2. Present counsel for Fulton County who was not in this litigation when it was instituted in November 1967 argues that the county's failure to take any order resulted from a situation which his brief describes as "a chaotic transitional period" occurring in April 1971 because of a change in Fulton County Superior Court procedures. In appellant's fourth enumeration it is contended the trial court erred in connection with local court Rules 14 and 15 which are quoted in the record. This enumeration has no merit as local court rules must yield to the provisions of the general law. Pate v. Scott Real Estate Co., 132 Ga. App. 49, 51 (1) ( 207 S.E.2d 567). In fact, the quoted local rule 14 expressly states that Fulton County Superior Court rules and orders shall not be such "as to conflict with the general laws of this state."

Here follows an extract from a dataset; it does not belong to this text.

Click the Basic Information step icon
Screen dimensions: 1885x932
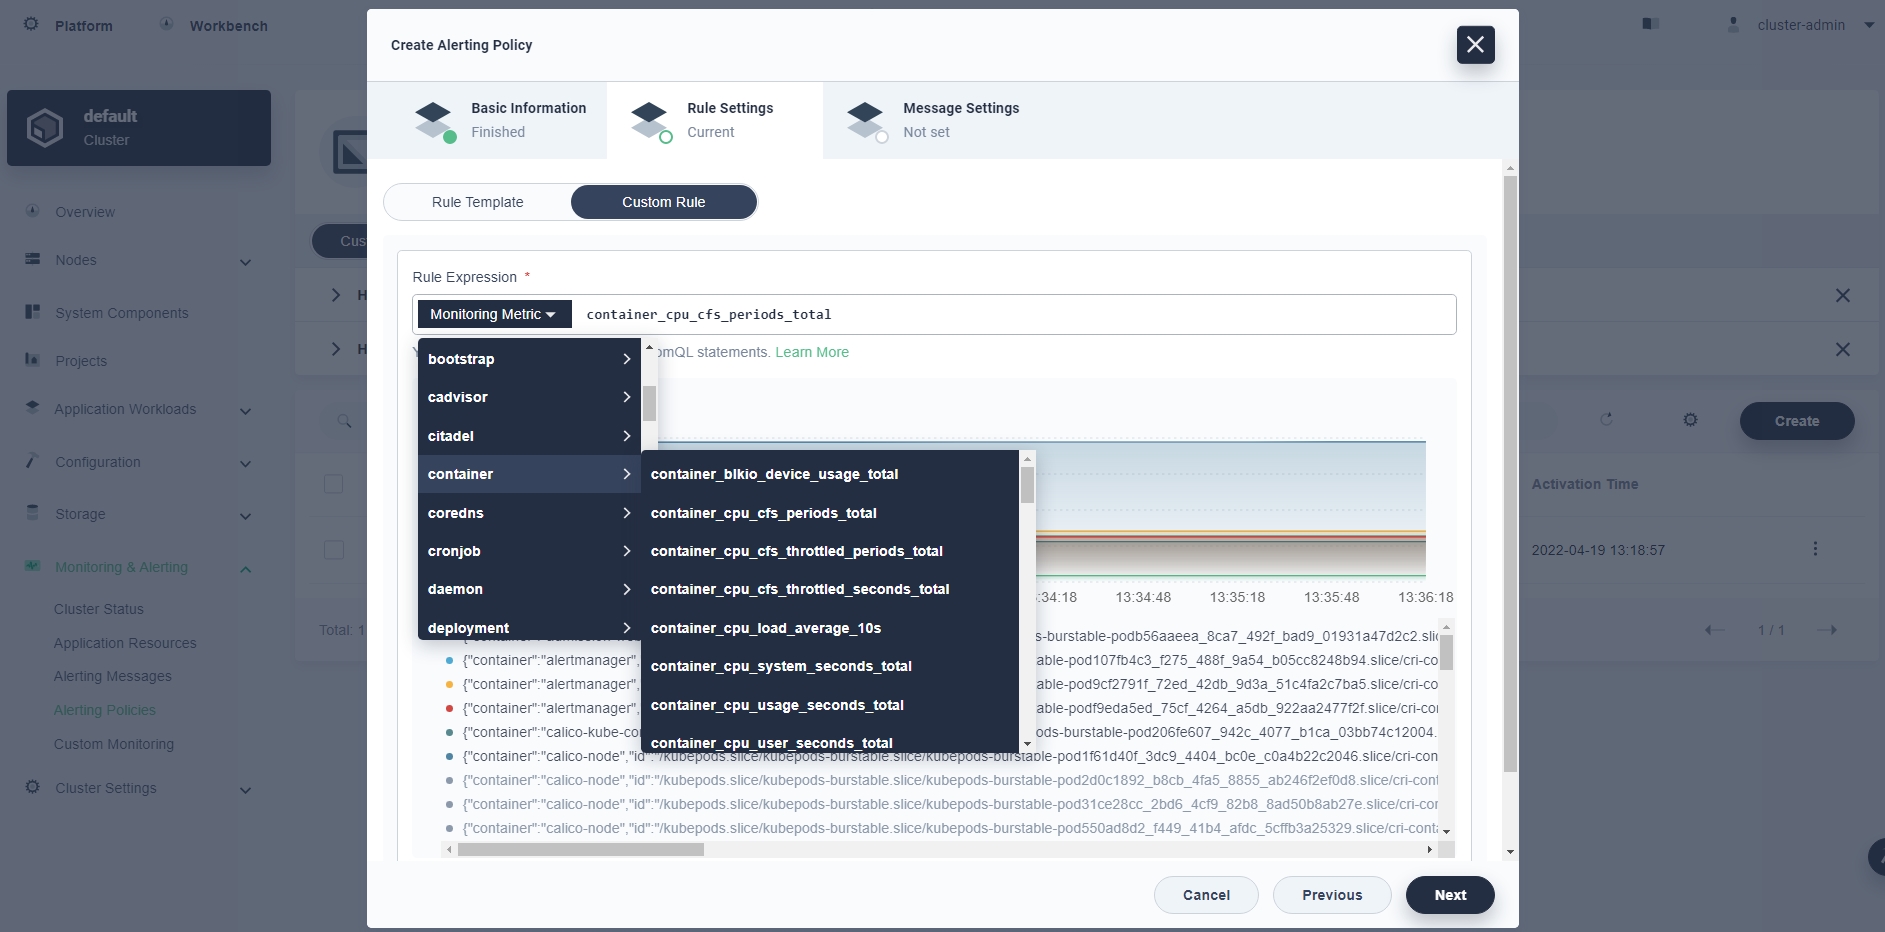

3. In the instant case each litigant had filed individual timely appeals in December 1967 from the Special Master's award. Excepting for an order dated December 22, 1967, authorizing the clerk of the court to pay the church the condemnation funds from the court treasury, there was no written order of any type taken in either appeal until November 16, 1973. On that latter date the church filed its motion to dismiss Fulton County's appeal on the ground that the county had "failed to prosecute the appeal with the requisite diligence by allowing the action to sit dormant" for more than five years. That motion included a paragraph that if granted as to Fulton County then the court should also dismiss the independent appeal of the church under the applicable five-year statute. Fulton County objected as to both dismissals and stated it did not consent to dismissal of the church's appeal. This objection was based on the ruling in State Highway Dept. v. Blalock, 98 Ga. App. 630 ( 106 S.E.2d 552) that a condemnee cannot dismiss its appeal without the consent of the condemnor, which case dealt with a voluntary withdrawal. Thereupon, the church amended by striking that portion of its motion and suggested the court act ex mero motu.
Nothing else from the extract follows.